Problem: The reply should contain each record below, returned exactly as given.
START Records shown
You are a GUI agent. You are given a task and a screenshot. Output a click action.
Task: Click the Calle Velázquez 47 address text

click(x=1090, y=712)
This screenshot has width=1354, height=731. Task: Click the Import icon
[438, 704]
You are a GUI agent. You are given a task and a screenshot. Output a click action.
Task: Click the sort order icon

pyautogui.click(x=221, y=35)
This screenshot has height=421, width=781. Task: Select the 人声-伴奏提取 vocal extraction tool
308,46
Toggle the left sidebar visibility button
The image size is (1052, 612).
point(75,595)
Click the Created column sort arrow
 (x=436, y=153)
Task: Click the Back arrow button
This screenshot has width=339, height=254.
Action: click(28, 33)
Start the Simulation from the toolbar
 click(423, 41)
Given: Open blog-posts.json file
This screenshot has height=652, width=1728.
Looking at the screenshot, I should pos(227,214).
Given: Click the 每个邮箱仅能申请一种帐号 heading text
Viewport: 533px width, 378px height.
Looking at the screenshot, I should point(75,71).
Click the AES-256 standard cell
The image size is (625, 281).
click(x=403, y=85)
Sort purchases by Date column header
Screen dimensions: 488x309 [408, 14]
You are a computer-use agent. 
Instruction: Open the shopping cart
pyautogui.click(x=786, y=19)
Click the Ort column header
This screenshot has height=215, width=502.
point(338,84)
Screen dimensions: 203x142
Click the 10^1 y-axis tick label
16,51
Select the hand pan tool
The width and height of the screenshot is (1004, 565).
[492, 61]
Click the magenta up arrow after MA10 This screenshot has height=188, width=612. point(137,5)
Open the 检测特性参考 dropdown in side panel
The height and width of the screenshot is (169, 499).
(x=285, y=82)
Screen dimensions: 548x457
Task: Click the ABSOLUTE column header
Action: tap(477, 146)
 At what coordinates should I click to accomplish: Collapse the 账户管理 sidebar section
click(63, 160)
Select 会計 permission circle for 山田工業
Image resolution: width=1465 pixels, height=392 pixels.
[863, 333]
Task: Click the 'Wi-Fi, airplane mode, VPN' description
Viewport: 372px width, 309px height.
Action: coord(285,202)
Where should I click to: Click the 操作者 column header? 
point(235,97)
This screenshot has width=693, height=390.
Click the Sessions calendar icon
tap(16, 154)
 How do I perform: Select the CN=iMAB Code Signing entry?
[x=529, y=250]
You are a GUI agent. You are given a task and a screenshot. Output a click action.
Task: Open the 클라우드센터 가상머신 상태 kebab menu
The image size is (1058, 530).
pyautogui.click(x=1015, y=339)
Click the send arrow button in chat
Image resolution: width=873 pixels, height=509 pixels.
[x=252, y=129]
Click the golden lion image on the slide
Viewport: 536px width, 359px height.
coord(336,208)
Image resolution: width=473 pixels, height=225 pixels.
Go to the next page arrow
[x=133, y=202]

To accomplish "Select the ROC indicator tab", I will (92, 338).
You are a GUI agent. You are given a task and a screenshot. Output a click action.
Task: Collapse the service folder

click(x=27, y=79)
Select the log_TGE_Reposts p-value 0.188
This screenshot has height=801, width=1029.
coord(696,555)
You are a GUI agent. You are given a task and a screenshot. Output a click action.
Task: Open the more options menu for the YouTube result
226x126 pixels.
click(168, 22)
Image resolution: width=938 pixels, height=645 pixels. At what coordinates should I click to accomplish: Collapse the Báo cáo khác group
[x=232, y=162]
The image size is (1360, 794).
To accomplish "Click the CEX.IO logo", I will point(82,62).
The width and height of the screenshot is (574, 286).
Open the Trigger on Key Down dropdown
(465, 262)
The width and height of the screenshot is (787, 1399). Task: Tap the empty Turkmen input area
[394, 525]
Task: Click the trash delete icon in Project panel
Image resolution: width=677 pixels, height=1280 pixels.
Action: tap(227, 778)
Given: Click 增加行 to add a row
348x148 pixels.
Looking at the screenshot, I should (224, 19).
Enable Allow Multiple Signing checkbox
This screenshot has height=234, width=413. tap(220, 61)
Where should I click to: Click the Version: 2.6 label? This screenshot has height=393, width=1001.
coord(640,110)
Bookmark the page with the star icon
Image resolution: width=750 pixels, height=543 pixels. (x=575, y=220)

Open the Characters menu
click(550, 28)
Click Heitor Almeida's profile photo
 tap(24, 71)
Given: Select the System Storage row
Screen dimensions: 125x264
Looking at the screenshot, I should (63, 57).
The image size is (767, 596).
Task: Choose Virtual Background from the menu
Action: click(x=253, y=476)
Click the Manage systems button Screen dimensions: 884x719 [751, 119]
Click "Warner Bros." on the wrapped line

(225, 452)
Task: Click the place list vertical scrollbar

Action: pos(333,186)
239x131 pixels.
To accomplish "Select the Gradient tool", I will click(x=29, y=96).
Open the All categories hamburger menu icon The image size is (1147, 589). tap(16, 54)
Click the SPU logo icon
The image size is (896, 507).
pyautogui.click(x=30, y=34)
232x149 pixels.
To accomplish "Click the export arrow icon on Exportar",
END Records shown
Finished exercise:
You are a GUI agent. You are given a task and a screenshot. Output a click action.
Task: Click the Calle Velázquez 47 address text

click(x=1090, y=712)
This screenshot has width=1354, height=731. Task: Click the Import icon
[438, 704]
You are a GUI agent. You are given a task and a screenshot. Output a click action.
Task: Click the sort order icon

pyautogui.click(x=221, y=35)
This screenshot has height=421, width=781. Task: Select the 人声-伴奏提取 vocal extraction tool
308,46
Toggle the left sidebar visibility button
The image size is (1052, 612).
point(75,595)
Click the Created column sort arrow
 (x=436, y=153)
Task: Click the Back arrow button
This screenshot has width=339, height=254.
Action: click(28, 33)
Start the Simulation from the toolbar
 click(423, 41)
Given: Open blog-posts.json file
This screenshot has height=652, width=1728.
Looking at the screenshot, I should pos(227,214).
Given: Click the 每个邮箱仅能申请一种帐号 heading text
Viewport: 533px width, 378px height.
Looking at the screenshot, I should point(75,71).
Click the AES-256 standard cell
The image size is (625, 281).
click(x=403, y=85)
Sort purchases by Date column header
Screen dimensions: 488x309 [408, 14]
You are a computer-use agent. 
Instruction: Open the shopping cart
pyautogui.click(x=786, y=19)
Click the Ort column header
This screenshot has height=215, width=502.
point(338,84)
Screen dimensions: 203x142
Click the 10^1 y-axis tick label
16,51
Select the hand pan tool
The width and height of the screenshot is (1004, 565).
[492, 61]
Click the magenta up arrow after MA10 This screenshot has height=188, width=612. point(137,5)
Open the 检测特性参考 dropdown in side panel
The height and width of the screenshot is (169, 499).
(x=285, y=82)
Screen dimensions: 548x457
Task: Click the ABSOLUTE column header
Action: tap(477, 146)
 At what coordinates should I click to accomplish: Collapse the 账户管理 sidebar section
click(63, 160)
Select 会計 permission circle for 山田工業
Image resolution: width=1465 pixels, height=392 pixels.
[863, 333]
Task: Click the 'Wi-Fi, airplane mode, VPN' description
Viewport: 372px width, 309px height.
Action: coord(285,202)
Where should I click to: Click the 操作者 column header? 
point(235,97)
This screenshot has width=693, height=390.
Click the Sessions calendar icon
tap(16, 154)
 How do I perform: Select the CN=iMAB Code Signing entry?
[x=529, y=250]
You are a GUI agent. You are given a task and a screenshot. Output a click action.
Task: Open the 클라우드센터 가상머신 상태 kebab menu
The image size is (1058, 530).
pyautogui.click(x=1015, y=339)
Click the send arrow button in chat
Image resolution: width=873 pixels, height=509 pixels.
[x=252, y=129]
Click the golden lion image on the slide
Viewport: 536px width, 359px height.
coord(336,208)
Image resolution: width=473 pixels, height=225 pixels.
Go to the next page arrow
[x=133, y=202]

To accomplish "Select the ROC indicator tab", I will (92, 338).
You are a GUI agent. You are given a task and a screenshot. Output a click action.
Task: Collapse the service folder

click(x=27, y=79)
Select the log_TGE_Reposts p-value 0.188
This screenshot has height=801, width=1029.
coord(696,555)
You are a GUI agent. You are given a task and a screenshot. Output a click action.
Task: Open the more options menu for the YouTube result
226x126 pixels.
click(168, 22)
Image resolution: width=938 pixels, height=645 pixels. At what coordinates should I click to accomplish: Collapse the Báo cáo khác group
[x=232, y=162]
The image size is (1360, 794).
To accomplish "Click the CEX.IO logo", I will point(82,62).
The width and height of the screenshot is (574, 286).
Open the Trigger on Key Down dropdown
(465, 262)
The width and height of the screenshot is (787, 1399). Task: Tap the empty Turkmen input area
[394, 525]
Task: Click the trash delete icon in Project panel
Image resolution: width=677 pixels, height=1280 pixels.
Action: tap(227, 778)
Given: Click 增加行 to add a row
348x148 pixels.
Looking at the screenshot, I should (224, 19).
Enable Allow Multiple Signing checkbox
This screenshot has height=234, width=413. tap(220, 61)
Where should I click to: Click the Version: 2.6 label? This screenshot has height=393, width=1001.
coord(640,110)
Bookmark the page with the star icon
Image resolution: width=750 pixels, height=543 pixels. (x=575, y=220)

Open the Characters menu
click(550, 28)
Click Heitor Almeida's profile photo
 tap(24, 71)
Given: Select the System Storage row
Screen dimensions: 125x264
Looking at the screenshot, I should (63, 57).
The image size is (767, 596).
Task: Choose Virtual Background from the menu
Action: click(x=253, y=476)
Click the Manage systems button Screen dimensions: 884x719 [751, 119]
Click "Warner Bros." on the wrapped line

(225, 452)
Task: Click the place list vertical scrollbar

Action: pos(333,186)
239x131 pixels.
To accomplish "Select the Gradient tool", I will click(x=29, y=96).
Open the All categories hamburger menu icon The image size is (1147, 589). tap(16, 54)
Click the SPU logo icon
The image size is (896, 507).
pyautogui.click(x=30, y=34)
232x149 pixels.
To accomplish "Click the export arrow icon on Exportar",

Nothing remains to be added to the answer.